Here is a block of records. Copy every one of them exactly.
*** DATA RECORDS ***
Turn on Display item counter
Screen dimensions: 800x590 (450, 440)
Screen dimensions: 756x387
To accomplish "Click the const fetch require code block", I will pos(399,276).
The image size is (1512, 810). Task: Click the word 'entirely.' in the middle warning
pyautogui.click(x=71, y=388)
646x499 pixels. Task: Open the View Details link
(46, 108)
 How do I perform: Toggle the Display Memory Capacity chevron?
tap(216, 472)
*** End of DATA RECORDS ***
▸ **SOLUTION**
Turn on Display item counter
Screen dimensions: 800x590 (450, 440)
Screen dimensions: 756x387
To accomplish "Click the const fetch require code block", I will pos(399,276).
The image size is (1512, 810). Task: Click the word 'entirely.' in the middle warning
pyautogui.click(x=71, y=388)
646x499 pixels. Task: Open the View Details link
(46, 108)
 How do I perform: Toggle the Display Memory Capacity chevron?
tap(216, 472)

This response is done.